:: Assignment ::
Print word for word the lines of the listing starting at the one containing "I want to click on clock-date: 16-1-2020, so" and ending at the final line of the listing, including both ends.

:: Extracted information ::
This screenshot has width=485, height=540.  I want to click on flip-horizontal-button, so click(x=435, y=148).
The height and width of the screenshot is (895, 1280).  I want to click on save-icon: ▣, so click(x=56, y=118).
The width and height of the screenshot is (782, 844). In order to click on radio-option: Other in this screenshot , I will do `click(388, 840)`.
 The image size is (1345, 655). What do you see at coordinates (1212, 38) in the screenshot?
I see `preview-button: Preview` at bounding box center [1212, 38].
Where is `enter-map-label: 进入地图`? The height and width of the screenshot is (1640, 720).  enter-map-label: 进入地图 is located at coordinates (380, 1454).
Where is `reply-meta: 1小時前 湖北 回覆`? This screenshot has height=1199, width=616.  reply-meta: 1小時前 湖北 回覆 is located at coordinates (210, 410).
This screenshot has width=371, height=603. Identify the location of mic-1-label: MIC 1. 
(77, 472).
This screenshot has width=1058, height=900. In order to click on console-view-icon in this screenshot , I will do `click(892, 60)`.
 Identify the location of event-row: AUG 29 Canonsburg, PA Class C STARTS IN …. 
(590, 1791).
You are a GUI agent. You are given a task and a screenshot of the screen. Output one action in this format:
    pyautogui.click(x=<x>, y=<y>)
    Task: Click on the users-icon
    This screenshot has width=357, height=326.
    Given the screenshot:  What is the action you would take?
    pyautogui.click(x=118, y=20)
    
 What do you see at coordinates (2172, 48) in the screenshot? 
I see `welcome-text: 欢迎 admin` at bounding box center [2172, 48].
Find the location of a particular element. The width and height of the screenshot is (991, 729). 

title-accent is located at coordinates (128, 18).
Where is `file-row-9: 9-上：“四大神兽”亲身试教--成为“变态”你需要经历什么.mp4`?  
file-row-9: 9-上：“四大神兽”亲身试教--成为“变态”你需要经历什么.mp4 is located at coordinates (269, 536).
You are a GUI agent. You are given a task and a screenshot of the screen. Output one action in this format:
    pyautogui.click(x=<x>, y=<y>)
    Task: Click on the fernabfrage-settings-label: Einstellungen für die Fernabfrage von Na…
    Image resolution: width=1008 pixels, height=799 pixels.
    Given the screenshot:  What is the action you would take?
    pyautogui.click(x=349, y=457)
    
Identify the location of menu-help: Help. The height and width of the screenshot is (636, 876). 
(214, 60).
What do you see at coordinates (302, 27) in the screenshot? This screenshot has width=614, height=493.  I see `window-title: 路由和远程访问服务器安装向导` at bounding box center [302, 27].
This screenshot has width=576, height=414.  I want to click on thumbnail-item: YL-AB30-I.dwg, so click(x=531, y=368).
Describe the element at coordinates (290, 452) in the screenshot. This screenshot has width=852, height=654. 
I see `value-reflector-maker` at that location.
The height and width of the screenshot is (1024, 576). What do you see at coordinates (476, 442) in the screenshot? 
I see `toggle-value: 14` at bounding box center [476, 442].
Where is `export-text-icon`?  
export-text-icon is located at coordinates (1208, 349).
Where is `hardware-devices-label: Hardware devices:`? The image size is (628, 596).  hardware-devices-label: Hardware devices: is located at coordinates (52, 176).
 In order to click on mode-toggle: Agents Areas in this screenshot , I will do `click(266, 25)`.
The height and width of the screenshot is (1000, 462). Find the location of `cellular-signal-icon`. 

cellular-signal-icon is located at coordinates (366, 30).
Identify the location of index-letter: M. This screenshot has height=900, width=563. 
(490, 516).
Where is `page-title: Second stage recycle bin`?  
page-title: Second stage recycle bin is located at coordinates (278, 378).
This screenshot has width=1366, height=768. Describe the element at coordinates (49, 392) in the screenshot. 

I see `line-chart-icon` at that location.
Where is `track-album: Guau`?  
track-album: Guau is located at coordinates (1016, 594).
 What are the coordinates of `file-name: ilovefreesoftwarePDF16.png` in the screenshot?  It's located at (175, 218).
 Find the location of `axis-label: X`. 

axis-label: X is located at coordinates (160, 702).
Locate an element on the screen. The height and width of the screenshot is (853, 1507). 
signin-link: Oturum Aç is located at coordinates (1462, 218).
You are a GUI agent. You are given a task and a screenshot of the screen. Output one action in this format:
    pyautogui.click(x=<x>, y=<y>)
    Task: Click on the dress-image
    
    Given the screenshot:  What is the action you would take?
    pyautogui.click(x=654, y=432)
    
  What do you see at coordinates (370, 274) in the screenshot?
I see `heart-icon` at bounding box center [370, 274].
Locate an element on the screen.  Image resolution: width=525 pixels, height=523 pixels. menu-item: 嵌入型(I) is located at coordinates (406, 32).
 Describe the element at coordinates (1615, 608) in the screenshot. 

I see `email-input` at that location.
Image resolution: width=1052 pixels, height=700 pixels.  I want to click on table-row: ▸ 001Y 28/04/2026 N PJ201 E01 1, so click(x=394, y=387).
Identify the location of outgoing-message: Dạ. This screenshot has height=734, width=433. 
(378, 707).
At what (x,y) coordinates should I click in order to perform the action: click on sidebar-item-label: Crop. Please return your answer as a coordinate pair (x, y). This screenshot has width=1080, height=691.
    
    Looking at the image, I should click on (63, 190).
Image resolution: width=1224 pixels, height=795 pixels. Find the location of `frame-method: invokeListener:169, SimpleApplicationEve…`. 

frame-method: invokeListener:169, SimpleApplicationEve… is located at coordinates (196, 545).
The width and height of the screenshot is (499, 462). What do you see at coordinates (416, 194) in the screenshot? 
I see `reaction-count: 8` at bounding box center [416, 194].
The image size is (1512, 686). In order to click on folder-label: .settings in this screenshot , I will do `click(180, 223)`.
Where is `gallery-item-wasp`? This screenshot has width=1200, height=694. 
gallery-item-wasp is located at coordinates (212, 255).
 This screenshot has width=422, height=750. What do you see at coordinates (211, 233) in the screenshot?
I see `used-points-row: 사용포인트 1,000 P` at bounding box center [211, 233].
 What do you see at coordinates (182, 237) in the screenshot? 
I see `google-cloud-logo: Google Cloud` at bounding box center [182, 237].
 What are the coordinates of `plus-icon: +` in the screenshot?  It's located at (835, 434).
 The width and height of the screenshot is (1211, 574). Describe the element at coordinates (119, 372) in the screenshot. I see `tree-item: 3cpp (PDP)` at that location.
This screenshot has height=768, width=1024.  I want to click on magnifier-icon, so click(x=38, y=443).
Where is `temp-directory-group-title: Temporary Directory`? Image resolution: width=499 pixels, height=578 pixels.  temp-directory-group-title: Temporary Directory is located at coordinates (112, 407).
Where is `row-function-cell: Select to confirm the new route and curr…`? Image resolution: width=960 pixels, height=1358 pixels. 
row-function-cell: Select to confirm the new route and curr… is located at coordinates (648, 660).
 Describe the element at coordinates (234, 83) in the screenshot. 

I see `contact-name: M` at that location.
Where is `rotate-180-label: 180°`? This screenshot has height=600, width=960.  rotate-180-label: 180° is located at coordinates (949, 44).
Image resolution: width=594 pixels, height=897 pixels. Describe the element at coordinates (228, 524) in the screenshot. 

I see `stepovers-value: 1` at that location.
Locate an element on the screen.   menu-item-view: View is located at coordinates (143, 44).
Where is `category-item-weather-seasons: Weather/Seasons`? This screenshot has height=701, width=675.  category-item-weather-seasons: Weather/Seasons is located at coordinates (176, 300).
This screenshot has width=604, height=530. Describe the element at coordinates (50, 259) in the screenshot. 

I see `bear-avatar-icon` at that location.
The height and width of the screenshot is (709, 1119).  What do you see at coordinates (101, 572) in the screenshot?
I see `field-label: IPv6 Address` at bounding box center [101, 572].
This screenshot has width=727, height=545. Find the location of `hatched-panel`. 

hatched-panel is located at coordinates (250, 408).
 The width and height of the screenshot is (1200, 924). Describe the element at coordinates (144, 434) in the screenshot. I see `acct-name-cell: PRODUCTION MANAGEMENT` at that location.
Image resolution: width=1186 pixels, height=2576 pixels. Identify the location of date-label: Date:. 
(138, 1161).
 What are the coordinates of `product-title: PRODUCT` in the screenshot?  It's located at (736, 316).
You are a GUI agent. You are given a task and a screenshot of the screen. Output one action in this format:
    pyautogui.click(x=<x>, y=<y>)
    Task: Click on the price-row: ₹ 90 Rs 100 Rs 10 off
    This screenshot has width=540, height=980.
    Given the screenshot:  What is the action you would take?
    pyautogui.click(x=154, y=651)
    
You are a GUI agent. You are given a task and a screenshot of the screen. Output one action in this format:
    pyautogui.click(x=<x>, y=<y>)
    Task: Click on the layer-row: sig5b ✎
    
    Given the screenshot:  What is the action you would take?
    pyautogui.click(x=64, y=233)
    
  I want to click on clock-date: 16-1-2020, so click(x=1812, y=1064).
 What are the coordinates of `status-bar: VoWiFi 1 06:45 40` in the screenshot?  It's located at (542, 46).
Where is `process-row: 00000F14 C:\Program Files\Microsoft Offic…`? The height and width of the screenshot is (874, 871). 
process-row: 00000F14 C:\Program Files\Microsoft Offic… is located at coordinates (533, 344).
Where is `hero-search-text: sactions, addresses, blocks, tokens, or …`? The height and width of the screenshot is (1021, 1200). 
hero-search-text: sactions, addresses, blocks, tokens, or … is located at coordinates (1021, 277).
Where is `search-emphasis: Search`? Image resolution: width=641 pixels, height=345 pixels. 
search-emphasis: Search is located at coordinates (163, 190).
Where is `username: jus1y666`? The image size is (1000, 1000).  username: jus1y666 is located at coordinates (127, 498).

:: Exercise answer ::
  I want to click on clock-date: 16-1-2020, so click(x=1812, y=1064).
 What are the coordinates of `status-bar: VoWiFi 1 06:45 40` in the screenshot?  It's located at (542, 46).
Where is `process-row: 00000F14 C:\Program Files\Microsoft Offic…`? The height and width of the screenshot is (874, 871). 
process-row: 00000F14 C:\Program Files\Microsoft Offic… is located at coordinates (533, 344).
Where is `hero-search-text: sactions, addresses, blocks, tokens, or …`? The height and width of the screenshot is (1021, 1200). 
hero-search-text: sactions, addresses, blocks, tokens, or … is located at coordinates (1021, 277).
Where is `search-emphasis: Search`? Image resolution: width=641 pixels, height=345 pixels. 
search-emphasis: Search is located at coordinates (163, 190).
Where is `username: jus1y666`? The image size is (1000, 1000).  username: jus1y666 is located at coordinates (127, 498).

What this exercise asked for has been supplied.